**Data provided**
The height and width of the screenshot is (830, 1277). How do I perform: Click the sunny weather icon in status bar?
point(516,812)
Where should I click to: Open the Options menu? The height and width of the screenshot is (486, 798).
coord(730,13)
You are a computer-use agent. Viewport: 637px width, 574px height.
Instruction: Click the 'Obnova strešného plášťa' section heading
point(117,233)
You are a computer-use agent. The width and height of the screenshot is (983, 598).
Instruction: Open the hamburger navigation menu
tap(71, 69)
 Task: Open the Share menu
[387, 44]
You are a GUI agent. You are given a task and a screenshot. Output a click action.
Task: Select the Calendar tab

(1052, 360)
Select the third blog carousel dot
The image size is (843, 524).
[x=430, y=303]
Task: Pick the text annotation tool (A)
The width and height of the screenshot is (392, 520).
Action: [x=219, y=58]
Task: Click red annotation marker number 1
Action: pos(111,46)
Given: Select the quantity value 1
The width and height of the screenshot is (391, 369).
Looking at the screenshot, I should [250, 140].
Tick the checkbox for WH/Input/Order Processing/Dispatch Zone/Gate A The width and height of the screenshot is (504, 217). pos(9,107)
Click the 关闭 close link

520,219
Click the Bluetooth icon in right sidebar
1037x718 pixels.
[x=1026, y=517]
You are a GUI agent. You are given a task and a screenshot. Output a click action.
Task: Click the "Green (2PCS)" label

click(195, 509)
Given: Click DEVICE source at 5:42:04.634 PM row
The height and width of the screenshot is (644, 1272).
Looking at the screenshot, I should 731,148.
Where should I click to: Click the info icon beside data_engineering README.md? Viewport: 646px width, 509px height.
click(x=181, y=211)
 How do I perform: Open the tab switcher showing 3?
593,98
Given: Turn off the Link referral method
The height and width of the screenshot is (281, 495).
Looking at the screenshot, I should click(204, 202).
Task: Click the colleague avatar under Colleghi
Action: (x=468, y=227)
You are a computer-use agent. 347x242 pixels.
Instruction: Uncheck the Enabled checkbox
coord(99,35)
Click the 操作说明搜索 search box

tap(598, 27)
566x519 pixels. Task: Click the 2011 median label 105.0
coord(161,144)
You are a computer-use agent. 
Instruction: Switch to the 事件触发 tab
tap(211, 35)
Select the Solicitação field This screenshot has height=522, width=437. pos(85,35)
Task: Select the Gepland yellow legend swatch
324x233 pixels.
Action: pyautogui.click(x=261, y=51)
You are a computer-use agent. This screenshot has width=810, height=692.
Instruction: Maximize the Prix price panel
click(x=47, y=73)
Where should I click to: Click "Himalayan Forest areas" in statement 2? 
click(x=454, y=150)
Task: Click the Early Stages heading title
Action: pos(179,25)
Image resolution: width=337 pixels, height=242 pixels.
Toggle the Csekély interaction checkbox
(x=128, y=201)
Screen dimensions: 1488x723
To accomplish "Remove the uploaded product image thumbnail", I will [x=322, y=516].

**Your instructions**
If a line falls between the first line of the entries and the line containing "Task: Pick the text annotation tool (A)", or is one of those two, restate it word for word; leave all other lines out.

**Task response**
The height and width of the screenshot is (830, 1277). How do I perform: Click the sunny weather icon in status bar?
point(516,812)
Where should I click to: Open the Options menu? The height and width of the screenshot is (486, 798).
coord(730,13)
You are a computer-use agent. Viewport: 637px width, 574px height.
Instruction: Click the 'Obnova strešného plášťa' section heading
point(117,233)
You are a computer-use agent. The width and height of the screenshot is (983, 598).
Instruction: Open the hamburger navigation menu
tap(71, 69)
 Task: Open the Share menu
[387, 44]
You are a GUI agent. You are given a task and a screenshot. Output a click action.
Task: Select the Calendar tab

(1052, 360)
Select the third blog carousel dot
The image size is (843, 524).
[x=430, y=303]
Task: Pick the text annotation tool (A)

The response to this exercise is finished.